Investigazioni sul dipendente: legittime se necessarie e proporzionate

Corte di Cassazione, Sez. Lav.

Una lavoratrice era stata sorpresa a prestare servizio in un bar durante l’orario di lavoro, risultando assente ingiustificata. L’azienda, insospettita da alcune segnalazioni, aveva incaricato un investigatore privato che aveva documentato, con appostamenti mirati, la reiterazione della condotta.
Il tribunale di primo grado e la Corte d’Appello avevano ritenuto illegittimo il licenziamento, censurando la violazione della privacy e la non proporzionalità dell’investigazione. La Cassazione, invece, ha ribaltato l’esito del giudizio, ritenendo le modalità investigative compatibili con i limiti di liceità.
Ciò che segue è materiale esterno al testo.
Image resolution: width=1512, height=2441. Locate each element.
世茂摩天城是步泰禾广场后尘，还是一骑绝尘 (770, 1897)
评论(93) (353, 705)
Secondo la Suprema Corte, l’investigazione privata può dirsi legittima quando finalizzata all’accertamento di comportamenti illeciti del lavoratore, esterni all’attività lavorativa ma rilevanti sul piano disciplinare, purché sia rispettato il principio di proporzionalità. In questo caso, l’assenza della lavoratrice durante l’orario di servizio, a fronte di gravi sospetti, giustificava l’intervento investigativo, volto non a controlli indiscriminati, ma alla verifica di specifiche condotte infedeli.